The original text of this recipe dates back to 1846, and was brought to England from India by intrepid Victorian explorer, writer and poetess Emma Roberts. I've given her version below:

“Melt four ounces of butter in a stewpan, then add two onions cut into small pieces; stew them until they become brown and dry, then take them out. Having cut up the meat intended for the curry, reduce to a pulp the following ingredients:-four cloves of garlic, twelve small onions, two pieces of ginger, four pieces of turmeric or saffron, four chilies and four tablespoonsful of curd, adding, if desirable, a tablespoon of coriander seeds, also reduced to a pulp. Put the whole into the stewpan, keeping them well stirred until they become thick, then put in the meat piece by piece, and keep it constantly stirred until thoroughly done, adding occasionally a little water to prevent it from burning; then take off the stewpan so as to allow the water to mix, and having previously pounded the following spices, viz., ten cloves, twelve corns of black pepper and half a teaspoon of caraway seed, with salt to the taste, add them, with the fried onions beaten into powder, to the contents of the stewpan; mix the whole well together; put the stewpan on the fire and stew until the meat is properly done.”
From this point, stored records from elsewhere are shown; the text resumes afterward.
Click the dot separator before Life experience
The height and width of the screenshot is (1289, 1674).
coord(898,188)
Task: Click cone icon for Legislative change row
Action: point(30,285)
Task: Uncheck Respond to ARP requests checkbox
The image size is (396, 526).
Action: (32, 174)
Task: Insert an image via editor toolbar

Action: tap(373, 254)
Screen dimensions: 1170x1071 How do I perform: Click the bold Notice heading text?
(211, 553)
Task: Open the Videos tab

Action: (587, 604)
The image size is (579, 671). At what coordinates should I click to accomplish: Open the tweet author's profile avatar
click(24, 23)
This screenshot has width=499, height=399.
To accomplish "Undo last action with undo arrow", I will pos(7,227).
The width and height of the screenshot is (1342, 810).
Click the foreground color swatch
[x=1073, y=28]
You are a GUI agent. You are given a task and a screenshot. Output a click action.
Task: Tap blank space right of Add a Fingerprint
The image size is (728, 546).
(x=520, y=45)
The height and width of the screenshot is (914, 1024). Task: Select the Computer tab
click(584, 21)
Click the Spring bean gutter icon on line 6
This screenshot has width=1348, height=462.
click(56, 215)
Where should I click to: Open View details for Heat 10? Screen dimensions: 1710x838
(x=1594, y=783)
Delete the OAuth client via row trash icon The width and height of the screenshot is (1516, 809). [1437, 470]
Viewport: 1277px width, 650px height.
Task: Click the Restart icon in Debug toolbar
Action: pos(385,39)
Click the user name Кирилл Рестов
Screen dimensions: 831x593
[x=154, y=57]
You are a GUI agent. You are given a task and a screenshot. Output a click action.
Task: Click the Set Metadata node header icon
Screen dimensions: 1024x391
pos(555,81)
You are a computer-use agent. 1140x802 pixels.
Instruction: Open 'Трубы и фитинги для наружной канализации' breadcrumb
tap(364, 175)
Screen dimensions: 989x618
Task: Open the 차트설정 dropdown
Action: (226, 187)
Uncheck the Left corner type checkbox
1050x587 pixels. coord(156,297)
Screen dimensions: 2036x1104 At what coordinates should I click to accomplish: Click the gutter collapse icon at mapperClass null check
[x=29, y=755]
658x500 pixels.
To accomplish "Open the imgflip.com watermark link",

Alright, then. Let’s update this baby. Firstly, you can be my guest and use all that butter, but I’ll use vegetable oil, thank you. The 12 small red onions could be large shallots, but you’re better off picking some smaller examples from the Indian onions on sale in the Gulf. You can cheat and not do the frying onions thing at all – you can buy them ready fried in any outlet that has a decent volume of Indian customers. Don’t tell the Foodie Purist Police I suggested it, please. They’ll have my guts for garters…


  • 4 Tbsp vegetable oil
  • 2 onions, finely sliced
  • 4 chicken breasts, approx 800g, cut into rough 2cm cube
  • 4 cloves garlic, roughly chopped
  • 12 small local red onions or large shallots, roughly chopped
  • 4cm piece fresh ginger
  • A good pinch of saffron
  • 4 red chillies
  • 1 tbsp coriander seed
  • 250ml full fat yoghurt
  • 10 cloves
  • 12 black peppercorns
  • ½ tsp caraway seed
  • 1 tsp salt

The saffron given in the original recipe is a substitute for those who don’t like the taste of turmeric, which you can’t always get fresh anyway.

Put the yoghurt, garlic, onions, ginger and chillies into a blender/whizzer bowl. Using a pestle and mortar, or a spice grinder, grind the coriander seed freshly then add this, along with the salt, to the blender mixture and then give it a damn good whizzing.

In a nice large wide bottomed frying pan, fry the two sliced onions in the butter over a medium heat, turning them occasionally, until they have browned and shrivelled, then remove them to drain on some paper towel. Keep the oil in the pan and put the yoghurt and spice mixture in: cook to heat through, stirring, on a medium heat. Add the chicken pieces, and cook for 15-20 minutes, stirring occasionally, over a medium heat, ‘until the oil comes through the yoghurt’ as they say. Grind the black peppercorns, cloves and caraway seed, then add this to the yoghurt and chicken mixture. You can grind the shrivelled onion with these spices, as in the original recipe, but I personally like to serve the onion pieces over the curry in contemporary curry fashion.

Serve with lots of basmati rice, chutney and sambals. I like it with peanuts, tomato and onion seed, pineapple, cucumber and chopped onion. Authentic? Poppycock!

1 comment:

Sanjeeva said...

The Landor Cook Book also published around the same time was another book with great Curries.

One of the best cook books with real recipes is from Patricia Brown and its called anglo Indian Cook Book.

Check These books out and Happy Eating!!!!!!!!